Denyse Thomasos at the AGO

Metropolis (2007) by Denyse Thomasos
“Metropolis”, 2007, by Denyse Thomasos. Collection of the Art Gallery of Ontario.

This week I had a day off and decided to go to the Art Gallery of Ontario, with no particular agenda. And I was absolutely blown away by the exhibit Denyse Thomasos: Just Beyond.

I’d never heard of Thomasos (1964–2012) before, or seen any of her work. That added to the thrill of wandering aimlessly up to the fifth-floor gallery and encountering this art for the first time, without any preconceived ideas.

What I like most about these paintings is the way they skate the line between abstract and figurative, organic and manufactured. Big, drippy expressionist strokes, interlaid with regimented, architectural geometries.

Bone structures, shipping containers, urban infrastructure, prison cells — you get these snatches of recognition without ever quite fixing your eye on a recognizable object. Dense layering means there’s always something pulling your gaze elsewhere on the canvas. They're easy to get lost in.
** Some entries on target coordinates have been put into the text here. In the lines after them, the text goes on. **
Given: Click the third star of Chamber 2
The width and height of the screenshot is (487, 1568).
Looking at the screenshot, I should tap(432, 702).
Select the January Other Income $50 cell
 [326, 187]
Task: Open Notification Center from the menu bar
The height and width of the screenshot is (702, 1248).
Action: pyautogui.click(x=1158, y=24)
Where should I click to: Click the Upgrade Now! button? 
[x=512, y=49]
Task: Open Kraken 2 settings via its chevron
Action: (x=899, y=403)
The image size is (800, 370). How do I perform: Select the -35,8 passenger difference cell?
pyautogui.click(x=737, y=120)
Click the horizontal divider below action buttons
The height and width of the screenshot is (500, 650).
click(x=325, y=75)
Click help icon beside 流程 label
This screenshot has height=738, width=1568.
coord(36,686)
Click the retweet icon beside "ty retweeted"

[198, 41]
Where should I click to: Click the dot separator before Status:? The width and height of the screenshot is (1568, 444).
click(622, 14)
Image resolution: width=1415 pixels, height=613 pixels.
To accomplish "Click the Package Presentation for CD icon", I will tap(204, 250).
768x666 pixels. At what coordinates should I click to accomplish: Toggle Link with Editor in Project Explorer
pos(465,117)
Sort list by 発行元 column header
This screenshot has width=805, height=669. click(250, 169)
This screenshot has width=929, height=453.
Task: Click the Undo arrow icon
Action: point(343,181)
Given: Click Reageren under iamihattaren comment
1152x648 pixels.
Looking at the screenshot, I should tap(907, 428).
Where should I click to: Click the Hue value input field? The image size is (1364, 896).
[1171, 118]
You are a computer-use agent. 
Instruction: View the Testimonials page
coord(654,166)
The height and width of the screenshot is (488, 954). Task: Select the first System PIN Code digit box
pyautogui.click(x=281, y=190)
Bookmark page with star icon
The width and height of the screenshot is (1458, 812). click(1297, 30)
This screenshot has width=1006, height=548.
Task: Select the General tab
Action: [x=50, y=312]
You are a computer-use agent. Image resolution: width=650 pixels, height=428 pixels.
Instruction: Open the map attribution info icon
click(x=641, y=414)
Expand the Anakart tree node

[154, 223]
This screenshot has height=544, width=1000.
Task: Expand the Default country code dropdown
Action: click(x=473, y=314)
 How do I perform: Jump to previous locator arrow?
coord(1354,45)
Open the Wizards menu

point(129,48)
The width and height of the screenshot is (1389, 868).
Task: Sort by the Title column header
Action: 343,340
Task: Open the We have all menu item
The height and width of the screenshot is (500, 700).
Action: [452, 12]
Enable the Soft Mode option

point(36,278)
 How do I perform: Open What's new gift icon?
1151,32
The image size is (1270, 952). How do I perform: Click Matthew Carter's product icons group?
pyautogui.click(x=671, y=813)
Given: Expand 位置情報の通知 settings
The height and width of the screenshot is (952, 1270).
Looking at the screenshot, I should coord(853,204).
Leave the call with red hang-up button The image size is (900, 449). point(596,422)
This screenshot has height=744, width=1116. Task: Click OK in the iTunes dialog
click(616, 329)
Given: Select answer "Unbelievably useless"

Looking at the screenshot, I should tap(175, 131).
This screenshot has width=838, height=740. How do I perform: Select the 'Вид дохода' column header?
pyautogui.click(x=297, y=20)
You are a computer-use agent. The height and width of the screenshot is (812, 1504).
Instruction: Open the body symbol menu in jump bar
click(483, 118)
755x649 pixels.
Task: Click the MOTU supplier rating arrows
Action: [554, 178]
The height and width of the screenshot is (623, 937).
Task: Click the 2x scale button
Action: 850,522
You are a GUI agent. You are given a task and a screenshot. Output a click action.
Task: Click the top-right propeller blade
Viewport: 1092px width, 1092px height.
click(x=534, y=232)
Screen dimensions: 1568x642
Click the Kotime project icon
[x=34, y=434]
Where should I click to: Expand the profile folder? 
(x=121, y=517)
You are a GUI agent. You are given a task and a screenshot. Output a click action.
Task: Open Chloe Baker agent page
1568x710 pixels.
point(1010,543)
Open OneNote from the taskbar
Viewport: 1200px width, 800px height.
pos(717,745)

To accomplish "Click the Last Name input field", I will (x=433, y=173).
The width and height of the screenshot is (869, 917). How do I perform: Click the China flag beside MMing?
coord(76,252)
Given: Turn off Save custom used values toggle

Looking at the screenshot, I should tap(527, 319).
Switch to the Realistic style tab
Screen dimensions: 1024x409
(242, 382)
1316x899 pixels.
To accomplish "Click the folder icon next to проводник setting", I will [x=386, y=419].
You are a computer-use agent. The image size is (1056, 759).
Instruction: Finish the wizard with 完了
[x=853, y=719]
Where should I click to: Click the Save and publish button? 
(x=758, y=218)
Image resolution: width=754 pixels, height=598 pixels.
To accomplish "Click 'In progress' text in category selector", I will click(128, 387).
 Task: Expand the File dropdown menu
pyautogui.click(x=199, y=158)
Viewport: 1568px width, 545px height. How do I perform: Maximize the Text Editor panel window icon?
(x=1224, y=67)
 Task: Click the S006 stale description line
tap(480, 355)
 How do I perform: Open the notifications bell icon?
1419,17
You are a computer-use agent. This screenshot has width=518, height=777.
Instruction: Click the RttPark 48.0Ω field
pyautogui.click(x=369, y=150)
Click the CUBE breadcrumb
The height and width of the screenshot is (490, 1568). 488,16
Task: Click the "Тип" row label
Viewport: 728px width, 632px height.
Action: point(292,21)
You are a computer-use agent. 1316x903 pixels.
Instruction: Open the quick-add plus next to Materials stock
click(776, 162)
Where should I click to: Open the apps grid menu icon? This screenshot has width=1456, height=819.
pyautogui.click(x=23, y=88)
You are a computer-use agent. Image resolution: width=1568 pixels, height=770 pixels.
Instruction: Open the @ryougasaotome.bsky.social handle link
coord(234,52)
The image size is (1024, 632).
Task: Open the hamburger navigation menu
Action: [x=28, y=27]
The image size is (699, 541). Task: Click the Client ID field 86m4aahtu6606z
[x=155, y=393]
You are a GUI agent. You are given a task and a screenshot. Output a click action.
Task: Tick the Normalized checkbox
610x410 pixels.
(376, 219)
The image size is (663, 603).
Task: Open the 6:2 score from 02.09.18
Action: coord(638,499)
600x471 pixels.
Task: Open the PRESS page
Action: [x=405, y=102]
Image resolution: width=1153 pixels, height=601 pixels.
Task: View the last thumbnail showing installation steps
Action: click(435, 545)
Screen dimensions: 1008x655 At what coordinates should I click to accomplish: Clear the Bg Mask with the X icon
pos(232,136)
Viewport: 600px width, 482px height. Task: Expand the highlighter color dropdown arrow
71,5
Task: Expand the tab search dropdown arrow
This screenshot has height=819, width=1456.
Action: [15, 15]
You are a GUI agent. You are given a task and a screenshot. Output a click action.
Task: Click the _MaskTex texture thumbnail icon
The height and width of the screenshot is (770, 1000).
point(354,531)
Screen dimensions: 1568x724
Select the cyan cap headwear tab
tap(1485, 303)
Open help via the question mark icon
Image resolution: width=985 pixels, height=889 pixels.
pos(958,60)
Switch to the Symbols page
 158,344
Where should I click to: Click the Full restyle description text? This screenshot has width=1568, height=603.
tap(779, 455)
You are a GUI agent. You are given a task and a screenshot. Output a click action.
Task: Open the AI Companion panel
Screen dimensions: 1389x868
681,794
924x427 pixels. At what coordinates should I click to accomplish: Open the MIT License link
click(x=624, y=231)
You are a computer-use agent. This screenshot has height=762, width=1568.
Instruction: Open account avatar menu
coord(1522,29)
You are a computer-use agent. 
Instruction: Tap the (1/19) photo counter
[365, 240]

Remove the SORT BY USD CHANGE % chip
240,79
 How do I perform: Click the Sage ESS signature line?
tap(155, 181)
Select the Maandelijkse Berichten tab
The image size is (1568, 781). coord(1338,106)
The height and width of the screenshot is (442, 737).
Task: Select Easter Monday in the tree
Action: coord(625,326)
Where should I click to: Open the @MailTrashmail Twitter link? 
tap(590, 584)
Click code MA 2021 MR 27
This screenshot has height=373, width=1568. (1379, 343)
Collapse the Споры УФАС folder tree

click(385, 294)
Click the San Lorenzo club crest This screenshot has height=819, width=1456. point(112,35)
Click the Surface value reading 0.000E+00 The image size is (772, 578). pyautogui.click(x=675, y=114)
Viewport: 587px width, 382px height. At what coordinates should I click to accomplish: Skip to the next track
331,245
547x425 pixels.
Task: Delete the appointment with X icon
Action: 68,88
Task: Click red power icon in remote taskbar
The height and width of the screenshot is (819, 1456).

Left: Dos Amigos (Slave Boat), 1993; Right: Virtual Incarceration (1999); both by Denyse Thomasos
Two paintings by Denyse Thomasos. Left: “Dos Amigos (Slave Boat)”, 1993, Collection of Cadillac Fairview; Right: “Virtual Incarceration”, 1999, Estate of Denyse Thomasos and Olga Korper Gallery.

The political content here is pointed, without ever being didactic. One painting, Virtual Incarceration (11 feet tall by 20 feet wide) is monumentally large, but still manages to produce a cramped and crowded visual effect, with warped and unsettled perspective planes. I find it rare for abstract painting to achieve this kind of synthesis, where the visual and conceptual content complement one another so clearly.

Anyway, I really liked this show! It’s delightful to stumble over something you’ve never seen before and feel so instantly at home with it. Just Beyond is at the AGO through February 2023.